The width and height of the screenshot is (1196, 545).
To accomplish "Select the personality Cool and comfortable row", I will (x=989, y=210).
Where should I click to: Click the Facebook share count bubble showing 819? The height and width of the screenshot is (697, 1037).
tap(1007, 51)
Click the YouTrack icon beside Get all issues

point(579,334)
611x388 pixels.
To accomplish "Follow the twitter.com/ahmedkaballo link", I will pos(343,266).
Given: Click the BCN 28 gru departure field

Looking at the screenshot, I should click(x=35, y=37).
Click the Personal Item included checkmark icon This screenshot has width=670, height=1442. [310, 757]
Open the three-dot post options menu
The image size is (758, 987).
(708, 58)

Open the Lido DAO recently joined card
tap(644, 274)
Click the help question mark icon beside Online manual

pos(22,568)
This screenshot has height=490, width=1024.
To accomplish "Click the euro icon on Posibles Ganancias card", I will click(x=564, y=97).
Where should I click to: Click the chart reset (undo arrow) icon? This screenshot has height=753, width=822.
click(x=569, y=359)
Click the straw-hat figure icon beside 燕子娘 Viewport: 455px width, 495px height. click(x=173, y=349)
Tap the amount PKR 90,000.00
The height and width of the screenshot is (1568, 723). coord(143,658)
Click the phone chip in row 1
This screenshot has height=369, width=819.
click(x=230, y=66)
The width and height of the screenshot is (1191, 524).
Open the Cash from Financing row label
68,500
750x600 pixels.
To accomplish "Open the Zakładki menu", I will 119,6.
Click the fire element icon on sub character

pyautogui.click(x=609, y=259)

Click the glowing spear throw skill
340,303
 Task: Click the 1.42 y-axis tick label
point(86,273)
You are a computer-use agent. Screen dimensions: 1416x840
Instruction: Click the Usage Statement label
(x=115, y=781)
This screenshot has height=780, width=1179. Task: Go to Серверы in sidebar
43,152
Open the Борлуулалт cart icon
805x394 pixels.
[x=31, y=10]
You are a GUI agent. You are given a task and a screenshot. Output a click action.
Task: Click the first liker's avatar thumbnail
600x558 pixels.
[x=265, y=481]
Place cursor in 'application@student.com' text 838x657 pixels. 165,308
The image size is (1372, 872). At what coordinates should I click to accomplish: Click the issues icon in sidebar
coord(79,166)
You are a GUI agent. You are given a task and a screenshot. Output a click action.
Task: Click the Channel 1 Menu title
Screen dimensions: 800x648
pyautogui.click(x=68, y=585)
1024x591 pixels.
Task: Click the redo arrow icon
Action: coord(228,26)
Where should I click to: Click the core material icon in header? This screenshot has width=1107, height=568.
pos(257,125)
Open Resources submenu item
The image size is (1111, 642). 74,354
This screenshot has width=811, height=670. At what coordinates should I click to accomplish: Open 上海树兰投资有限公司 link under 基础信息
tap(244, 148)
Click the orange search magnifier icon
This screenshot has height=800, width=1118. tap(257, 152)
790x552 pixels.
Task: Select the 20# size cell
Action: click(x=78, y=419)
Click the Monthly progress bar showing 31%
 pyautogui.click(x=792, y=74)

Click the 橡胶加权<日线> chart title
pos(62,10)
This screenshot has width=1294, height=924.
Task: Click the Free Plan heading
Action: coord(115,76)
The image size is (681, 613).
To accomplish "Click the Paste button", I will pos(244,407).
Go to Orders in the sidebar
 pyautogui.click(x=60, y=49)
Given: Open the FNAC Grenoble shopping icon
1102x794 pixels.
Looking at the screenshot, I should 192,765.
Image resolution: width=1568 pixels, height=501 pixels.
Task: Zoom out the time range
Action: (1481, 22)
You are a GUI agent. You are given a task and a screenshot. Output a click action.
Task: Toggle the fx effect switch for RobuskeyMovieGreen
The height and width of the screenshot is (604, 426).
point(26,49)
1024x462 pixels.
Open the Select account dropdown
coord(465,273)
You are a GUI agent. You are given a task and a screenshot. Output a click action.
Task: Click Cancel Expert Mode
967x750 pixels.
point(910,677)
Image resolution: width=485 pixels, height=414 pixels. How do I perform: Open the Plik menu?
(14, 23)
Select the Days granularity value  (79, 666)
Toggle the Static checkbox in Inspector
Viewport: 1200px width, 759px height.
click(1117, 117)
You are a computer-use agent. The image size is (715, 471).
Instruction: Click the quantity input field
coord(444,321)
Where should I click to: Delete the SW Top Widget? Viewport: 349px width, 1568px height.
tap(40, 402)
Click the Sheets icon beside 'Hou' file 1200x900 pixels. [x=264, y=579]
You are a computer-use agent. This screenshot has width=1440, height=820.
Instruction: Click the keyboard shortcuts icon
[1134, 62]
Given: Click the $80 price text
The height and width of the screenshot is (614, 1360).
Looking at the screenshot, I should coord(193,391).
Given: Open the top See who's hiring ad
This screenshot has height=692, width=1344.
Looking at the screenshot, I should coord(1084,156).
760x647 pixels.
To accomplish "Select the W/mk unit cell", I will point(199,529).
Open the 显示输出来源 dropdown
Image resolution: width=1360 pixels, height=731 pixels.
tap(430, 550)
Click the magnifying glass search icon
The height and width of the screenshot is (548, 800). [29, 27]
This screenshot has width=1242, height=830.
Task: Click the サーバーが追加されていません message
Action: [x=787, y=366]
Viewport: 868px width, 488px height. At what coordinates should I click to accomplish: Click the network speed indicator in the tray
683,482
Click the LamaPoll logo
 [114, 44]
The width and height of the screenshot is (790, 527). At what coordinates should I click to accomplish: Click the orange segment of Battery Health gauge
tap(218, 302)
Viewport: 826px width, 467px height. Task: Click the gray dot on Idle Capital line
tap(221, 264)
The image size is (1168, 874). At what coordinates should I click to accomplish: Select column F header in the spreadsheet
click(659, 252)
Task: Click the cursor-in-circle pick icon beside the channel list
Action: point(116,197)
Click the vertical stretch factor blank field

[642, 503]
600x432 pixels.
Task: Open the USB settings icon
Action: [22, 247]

━━━━━━

Directions for this task: Show every line of the records above that contains the word "text".

Solution for this task:
Place cursor in 'application@student.com' text 838x657 pixels. 165,308
Given: Click the $80 price text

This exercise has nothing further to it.